Original Sin follows the fortunes of Angel, a street boy turned socialite flitting between the extremes of privilege and poverty in 1890s Paris and London.
Plucked from the streets to be playboy of a newspaper magnate, his rapid success is overcome by self-destruction as he is caught up in money grabbing, murder, suicide and white slavery.
It is an all-male version of the Lulu legend, taking inspiration from German dramatist Frank Wedekind's Earth Spirit and Pandora's Box.
Gill says his interest in Wedekind dates back to being assistant director on a former production of Spring Awakening in the days of the Lord Chamberlain when it suffered cuts.
"I discovered how he was influential on Brecht and wrote tragedies of sex," he says. "So he was rattling around in my mind for a long time and I decided to use the story of Pandora's Box and Earth Spirit.
"They are very German in a curious way and not at all like the Pabst film with Louise Brooks. They are longer and more dense and German in the sense of long philosophical discussions. The Lulu plays are not Blue Angel.

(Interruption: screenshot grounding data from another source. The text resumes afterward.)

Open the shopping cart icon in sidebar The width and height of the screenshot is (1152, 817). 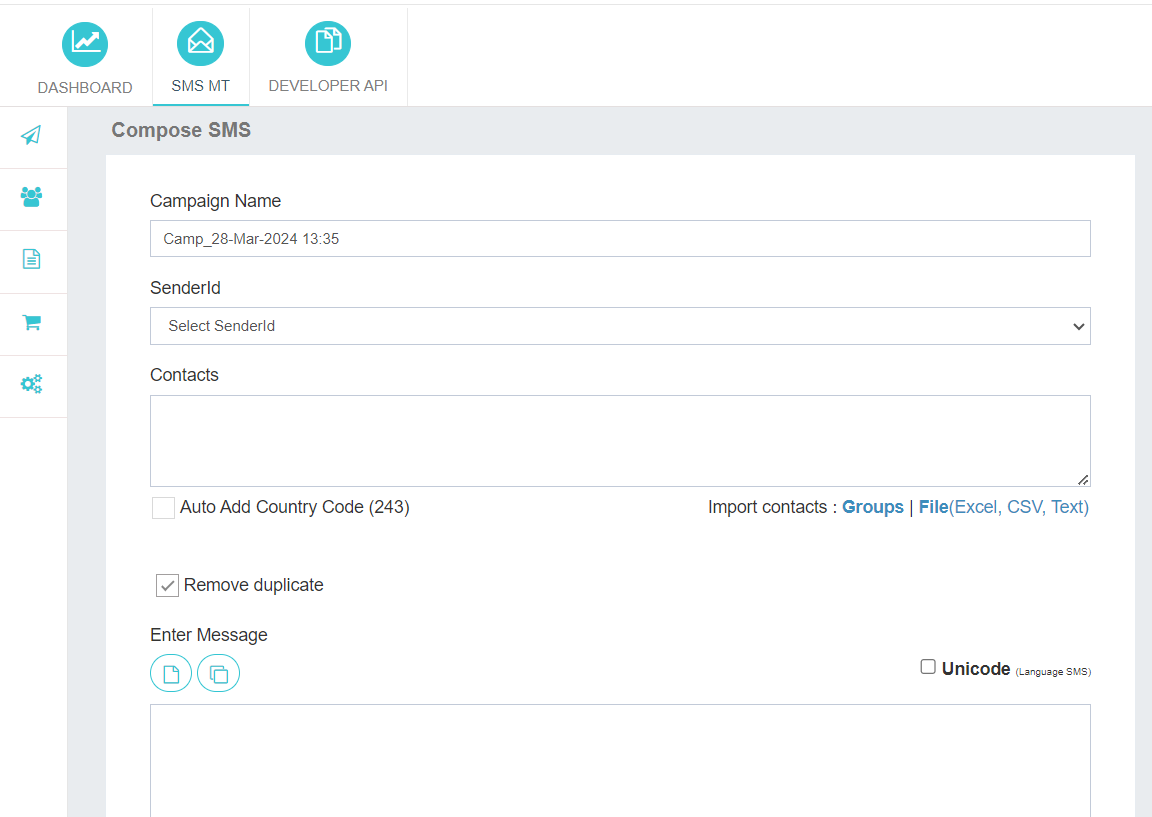click(x=32, y=323)
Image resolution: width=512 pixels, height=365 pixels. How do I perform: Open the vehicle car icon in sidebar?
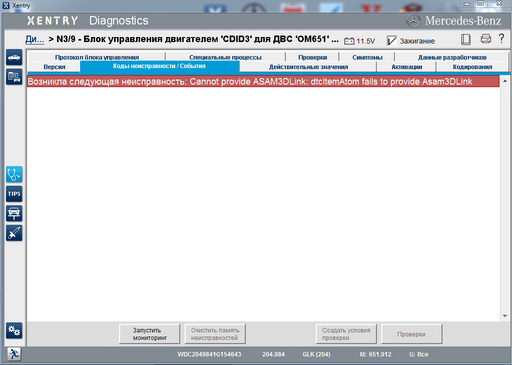14,57
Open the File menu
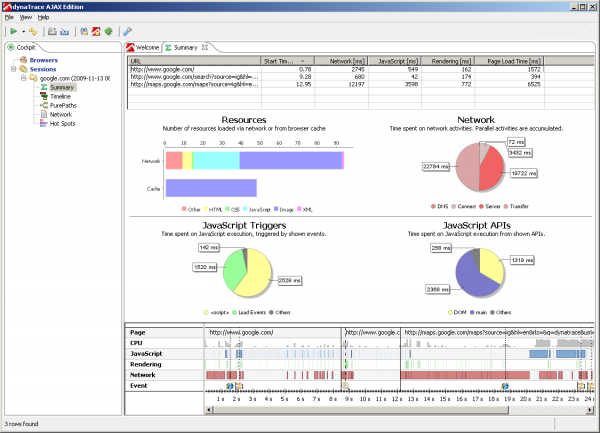Screen dimensions: 600x433 click(x=9, y=17)
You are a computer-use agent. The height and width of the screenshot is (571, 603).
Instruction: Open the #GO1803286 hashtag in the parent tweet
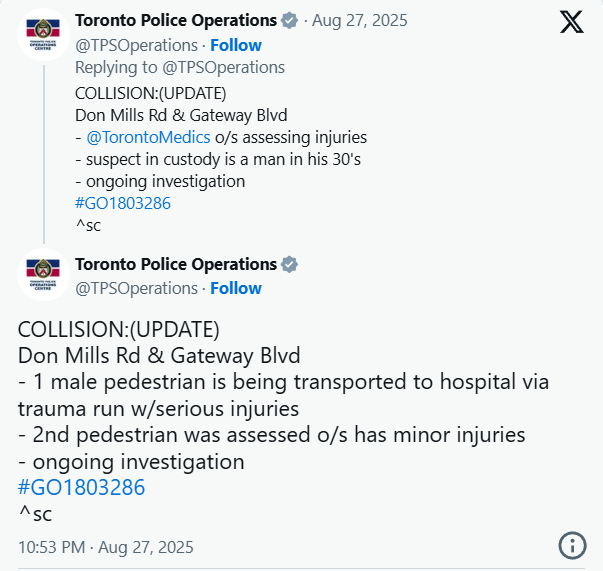(123, 203)
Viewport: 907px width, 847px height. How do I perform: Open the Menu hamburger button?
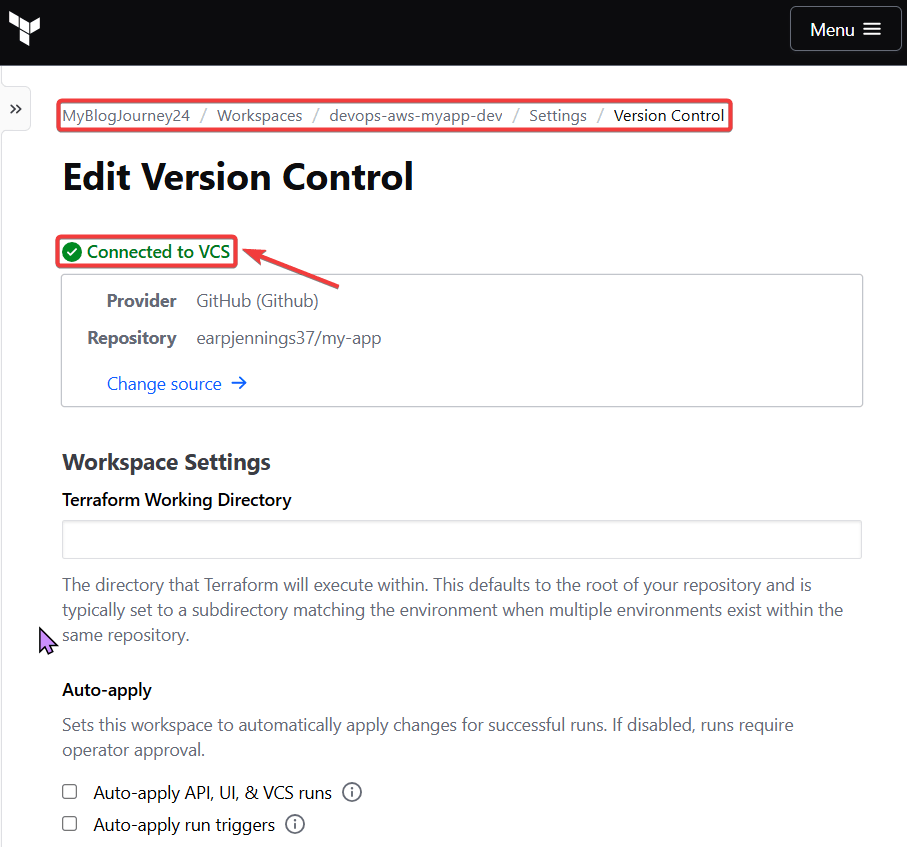844,29
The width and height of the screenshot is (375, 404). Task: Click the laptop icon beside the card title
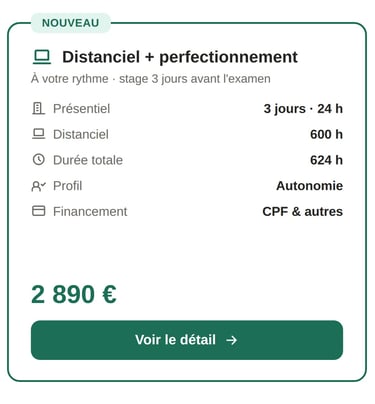[x=42, y=57]
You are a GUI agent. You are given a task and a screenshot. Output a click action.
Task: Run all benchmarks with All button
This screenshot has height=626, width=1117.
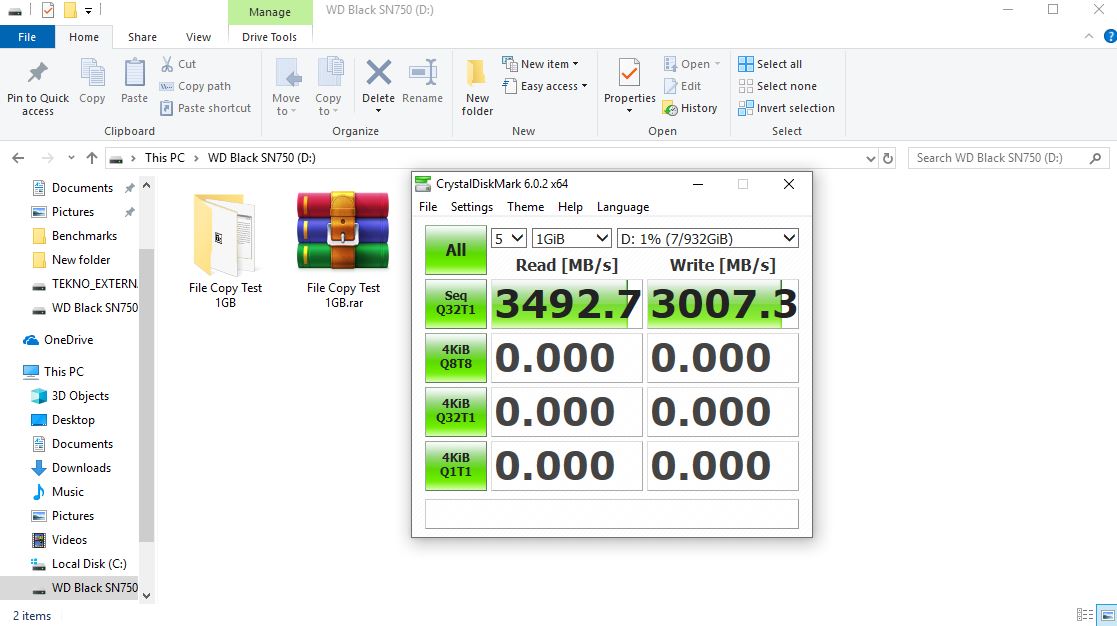(x=456, y=250)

"The idea was to take the story and set it in England in the 1890s. I decided I wanted to a play set in a different period, which I did with the York Realist set in the Sixties.
"I wanted to take a more curious look at the Nineties, not at all E M Forster, or nothing about Bosie, no flannels or boating. This is completely unboating.
"It's the double life of the Victorian world that fascinates me - the notion of that side of the Victorian world we don't like to go to," he says, referring to the twilight, decadent world where the very rich mingled with the very poor.
"Of course, one of the most striking things about Original Sin is the absence of female characters in a story whose origins are about a young woman. "If it was about a girl it would be so misogynistic and I would not want to do that," he says.
"There would be something pornographic about using her as an image. If it's about a man they are all slightly more taking part in their own lives.
"It's an old story of the destroyed and the destroyer and with a woman you find yourself asking if they are creator or victim.
"It's the question people have asked about tragic figures such as Judy Garland or Princess Diana or Marilyn Monroe, it's an endless thing. You can go back as far as Clarissa. I just thought, let's not do it like that because it has become dodgy."